Robbins' young troupe (average age: 24) reached London midway in a four-month State Department-sponsored tour of Europe and Israel; so far, the troupe has attracted capacity crowds everywhere from Salzburg to Athens. Fortnight ago, performing without costumes or sets (lost in a plane crash), Robbins & Co. proved to be the hit of the Edinburgh Festival. Most of the program at both Edinburgh and London's Piccadilly Theatre was originally devised for last year's Spoleto Festival. Included last week were N.Y. Export, Op.

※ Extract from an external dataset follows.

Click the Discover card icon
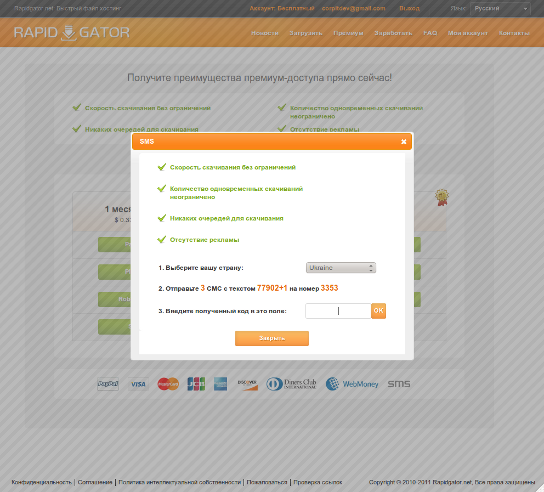Viewport: 544px width, 492px height. click(247, 384)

Jazz, a deadpan exercise in which knees break, shoulders shrug in a serpentine evocation of youthful loneliness; The Concert, Robbins' acidulous spoof of the classical ballet; Moves, an abstract ballet without musical accompaniment; and Afternoon of a Faun, Robbins' coolly lyrical dissection of Debussy.

To most critics, Op. Jazz was the high point of the evening. "The hottest, coolest orgy I have experienced!" cried the Sunday Times reviewer. As for the program as a whole, the Daily Express found it "as exciting to us Limeys as anything that could be dished up by Chinese, Turks, Russians or what have you." To the granny London Times it was apparent that "what Diaghilev did for a past generation of balletgoers, Robbins is doing now. [He] is evolving the valid balletic idiom of today." And the Guardian's James Monaghan, after rapping the Royal Ballet for its "ivory-towered conception of the dance," concluded that what Robbins had brought to town was "the best foreign ballet by far that London has ever seen."